Inevitably, therefore, it was only the other side of the election that progress could resume. By this time, the news from Germany that Dr Stjerna had filed his constitutional complaint at the BVerfG had finally emerged, meaning that again there was no real rush for the UK to act. However, it still tried. In July it authorised the start of the Provisional Application Phase, and even tried to squeeze approval of the UK SI into the Westminster Parliament’s last business session before the summer break, but this had to be abandoned due to more urgent business arising on the final afternoon of the session. But on the other side of the long break, progress resumed. With still no news from the BVerfG, save that amicus briefs were to be filed which would slow matters down further, there was still no rush, but the legislation was passed in December, bringing the Parliamentary stage to an end.
But then there was another delay. Was this a further deliberate delaying tactic? Not at all. Formal approval of SIs has to be given by the Privy Council. It is chaired by Her Majesty the Queen. She is over 90 years old and had planned a long holiday in January. Hence the next meeting of the Privy Council was not until February.
After that, the UK was in a position to ratify, but there was a further short delay then too. Why? Again purely practical issues arose. There was a new IP minister, and more significantly, the Foreign Office (the Ministry to take the final ratification step) was just a little busy with “minor” issues such as the poisoning of a former KGB spy in a small English city in broad daylight, and the Syrian crisis – and all while there was still no news from Germany to make UPC ratification urgent.

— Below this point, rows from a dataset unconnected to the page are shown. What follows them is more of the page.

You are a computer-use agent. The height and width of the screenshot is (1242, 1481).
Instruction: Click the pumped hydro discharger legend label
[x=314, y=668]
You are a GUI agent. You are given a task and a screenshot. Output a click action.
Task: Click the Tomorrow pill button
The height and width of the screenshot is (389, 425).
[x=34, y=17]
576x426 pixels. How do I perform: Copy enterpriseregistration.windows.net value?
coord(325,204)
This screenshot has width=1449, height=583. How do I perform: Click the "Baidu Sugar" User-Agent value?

Hence, as your author has been saying since November 2016, once the decision to go ahead with the UPC project had been taken, it was just a matter of completing the mechanics, and the theories of some deliberate dragging of feet were quite simply wrong. Some suggested a cunning plan was afoot to use the UPC as a negotiating tool in the EU withdrawal negotiations. This is something your author could never understand: the UK wanted to be in the UPC, and the other contracting states wanted the UK to be in the UPC, so how could this ever have been a negotiating card?

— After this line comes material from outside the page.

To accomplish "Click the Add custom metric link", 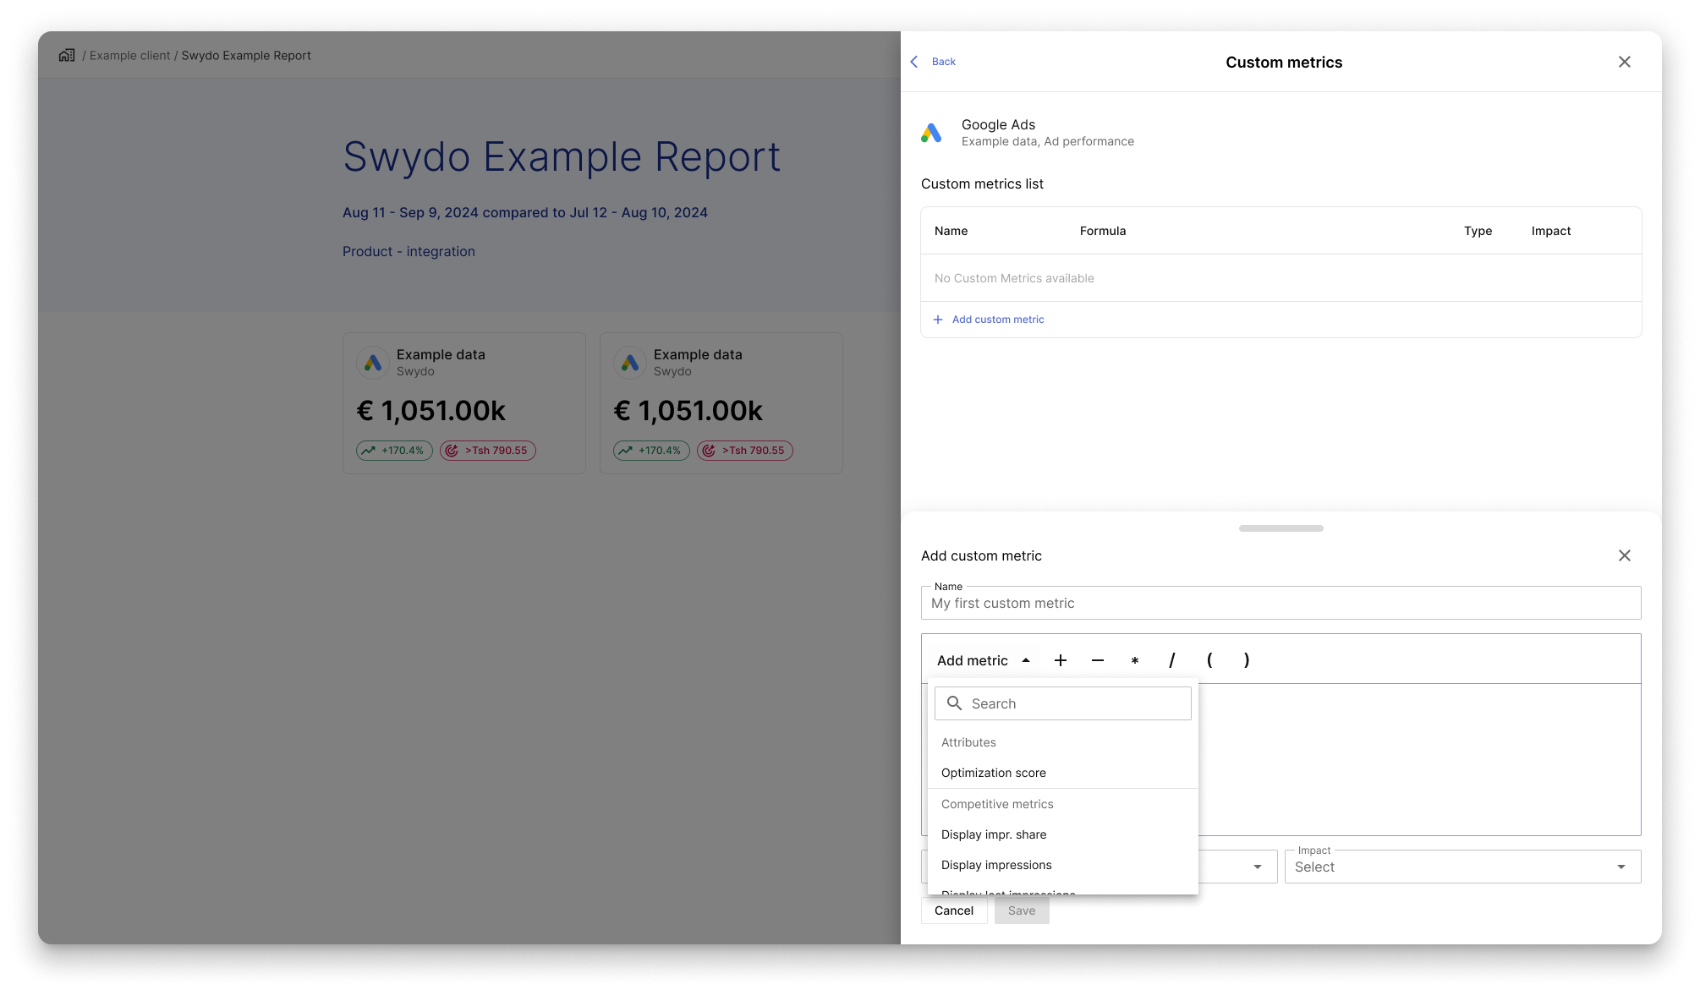I will (x=989, y=320).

So we are now at the stage where the UK has done everything it needs to do. What does that mean for the future? Strictly speaking, on its own, nothing. We still await a few countries who, despite ratification have yet to approve the start of the Provisional Application Phase – Austria, Bulgaria, Latvia, Lithuania, Malta and Portugal – of which two must do so before it can start (or for other countries who are yet to ratify to do so and approve the PAP). Plus, more significantly of course, there is Germany which remains a real remaining obstacle in the way of the UPC.
But vitally, serious discussions can now start about enabling the UK’s continued participation in the UPC system after Brexit (including after the end of the transition period after 31 December 2020), and that is probably the point of greatest significance arising from today’s announcement. Can agreement be reached on that? Can it extend to the unitary patent part of the package, which is clearly more difficult given its status as an EU right. Hopefully the answers to these questions will be “yes”. There appears to be a will, and as the saying goes: where there is a will, there’s a way.
Congratulations to the UK IPO and everyone else who has contributed to today’s excellent news.